◆ PROBLEM STATEMENT ◆
Please collect every line from the records below that contains the word "height".

(Item position records)

◆ ◆ ◆ ◆ ◆ ◆ ◆

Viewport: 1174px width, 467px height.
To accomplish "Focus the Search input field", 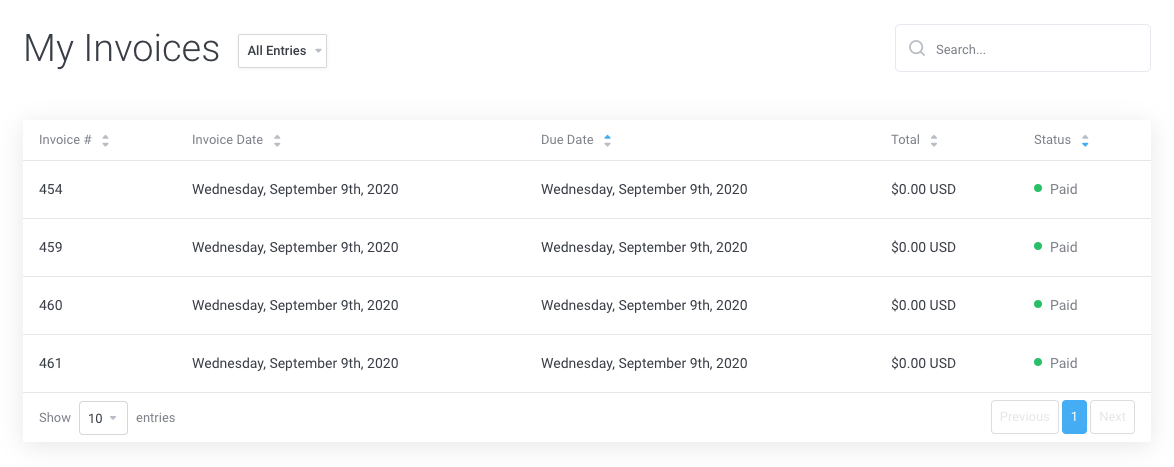I will (1035, 49).
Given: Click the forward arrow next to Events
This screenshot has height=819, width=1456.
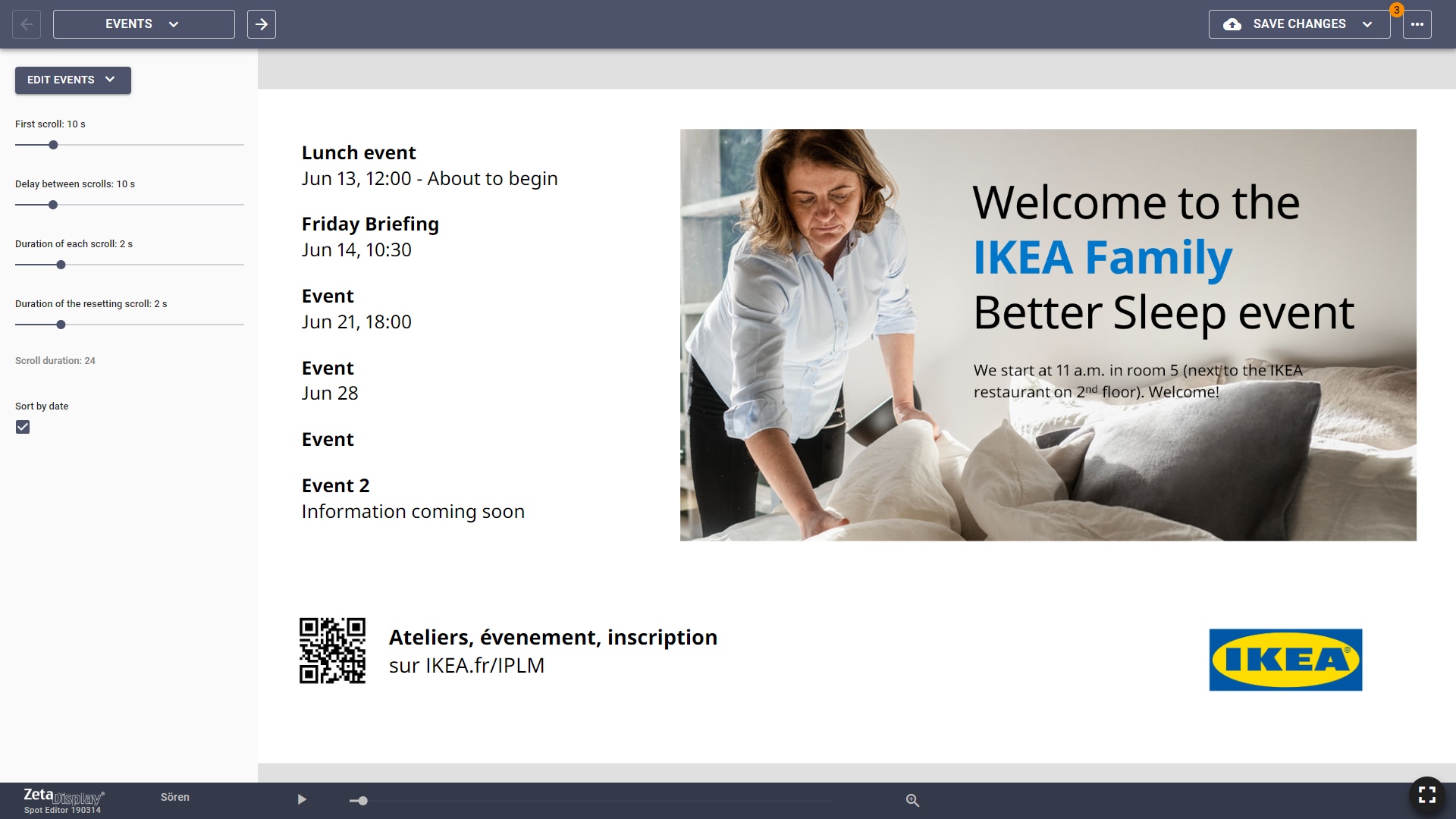Looking at the screenshot, I should [x=262, y=24].
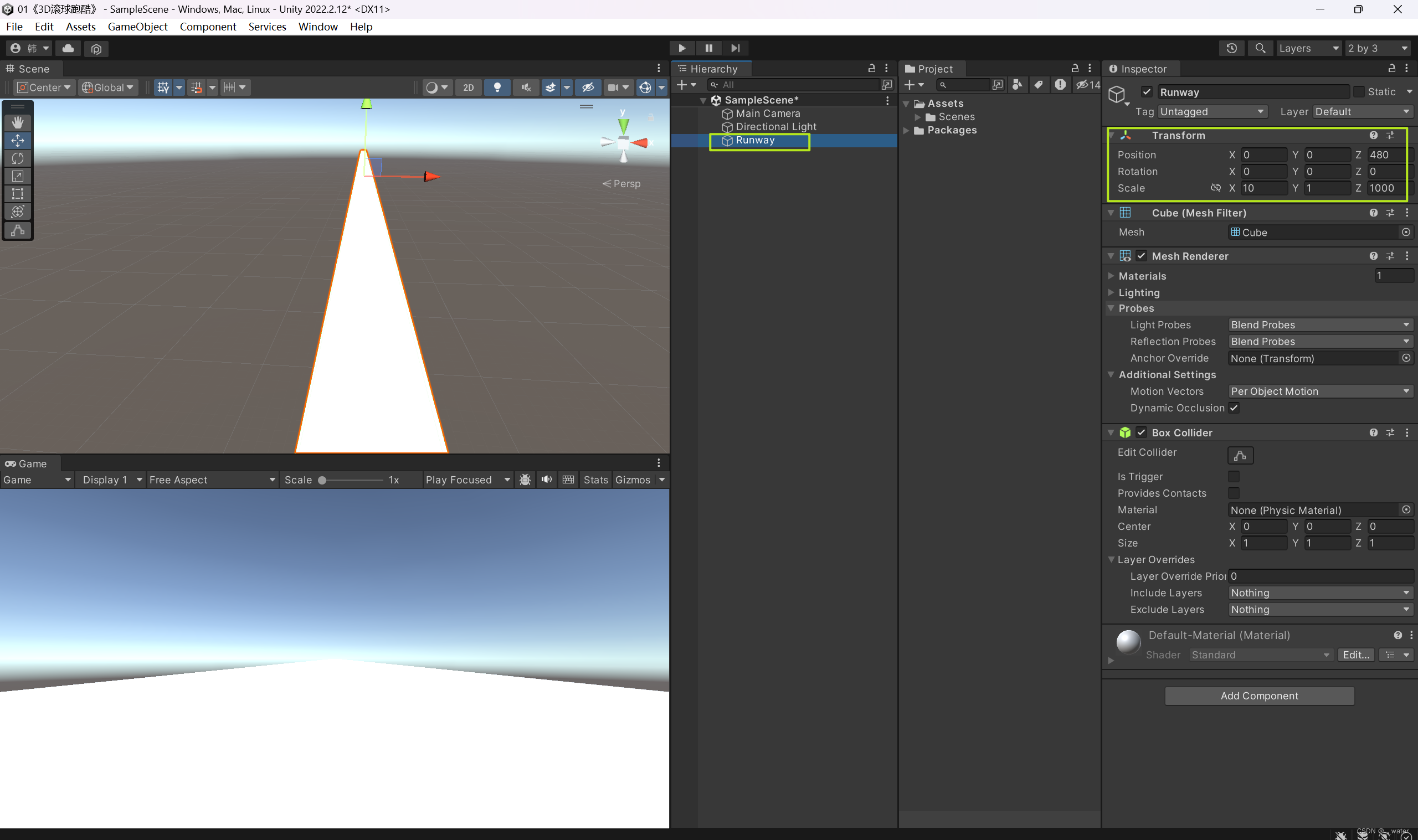
Task: Adjust the Game view Scale slider
Action: (323, 480)
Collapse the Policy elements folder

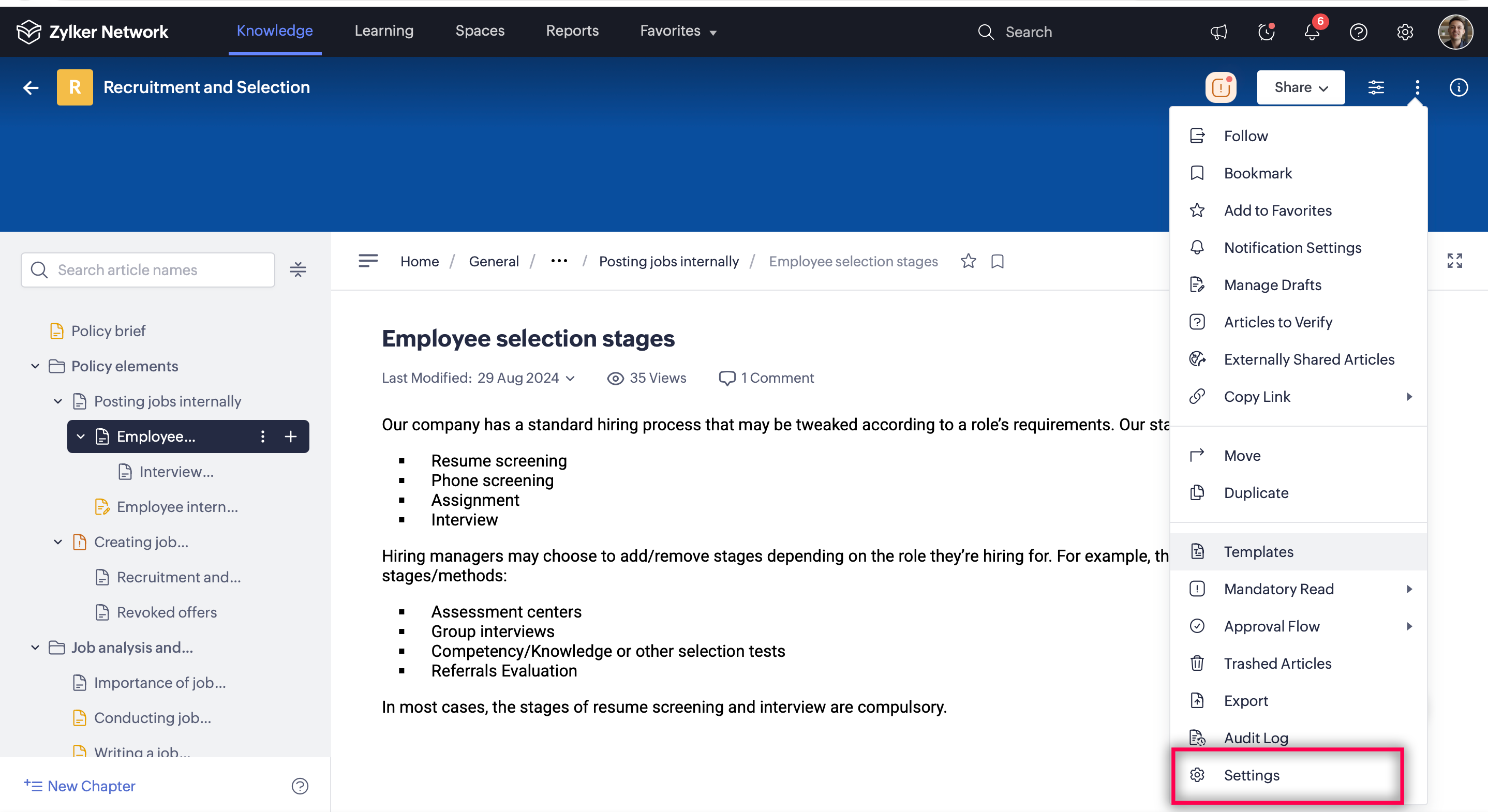click(35, 366)
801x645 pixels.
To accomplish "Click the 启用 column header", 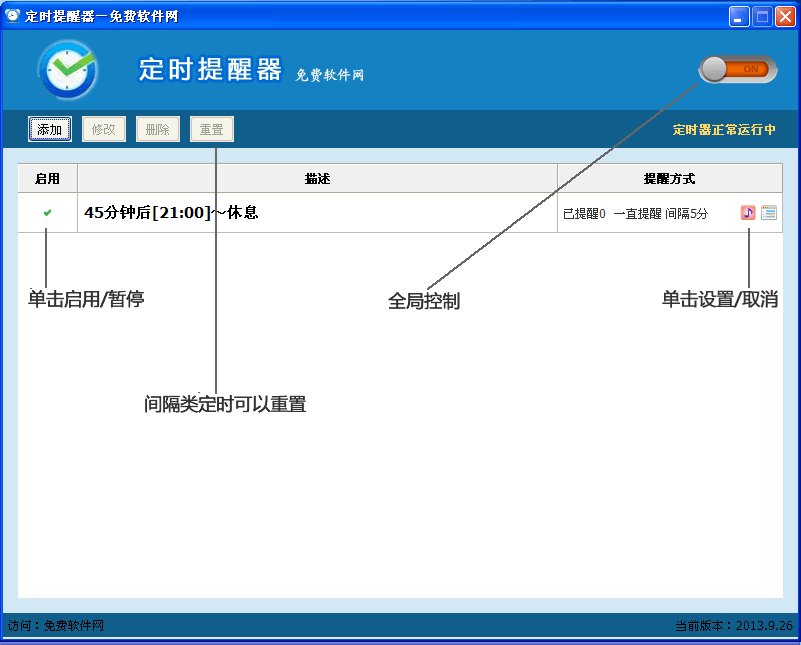I will pos(47,178).
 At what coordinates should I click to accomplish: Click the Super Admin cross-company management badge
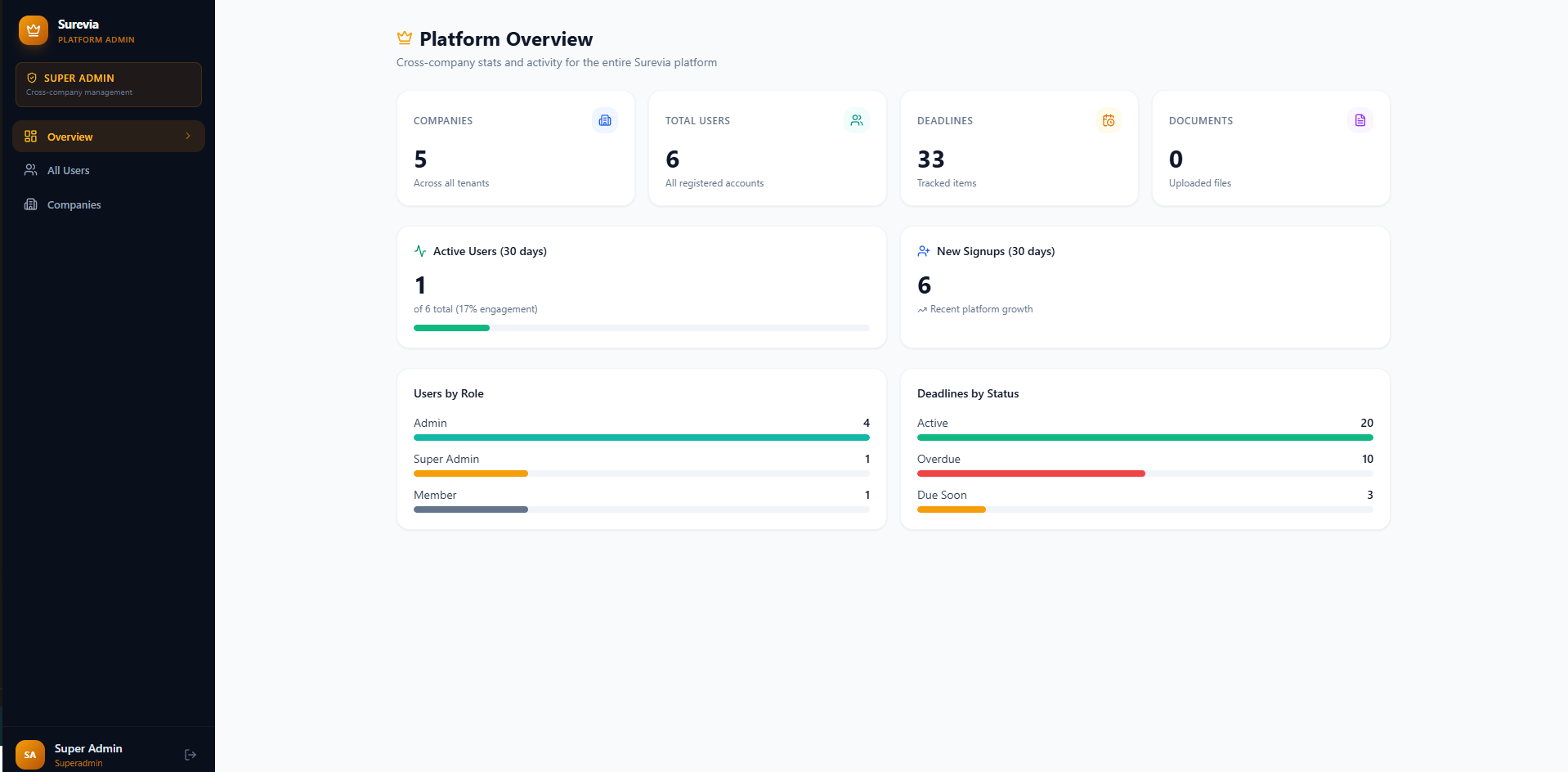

◆ ◆ ◆ ◆ ◆ ◆ ◆

◆ PROBLEM SOLUTION ◆
Viewport: 1174px width, 467px height.
This screenshot has height=819, width=1456.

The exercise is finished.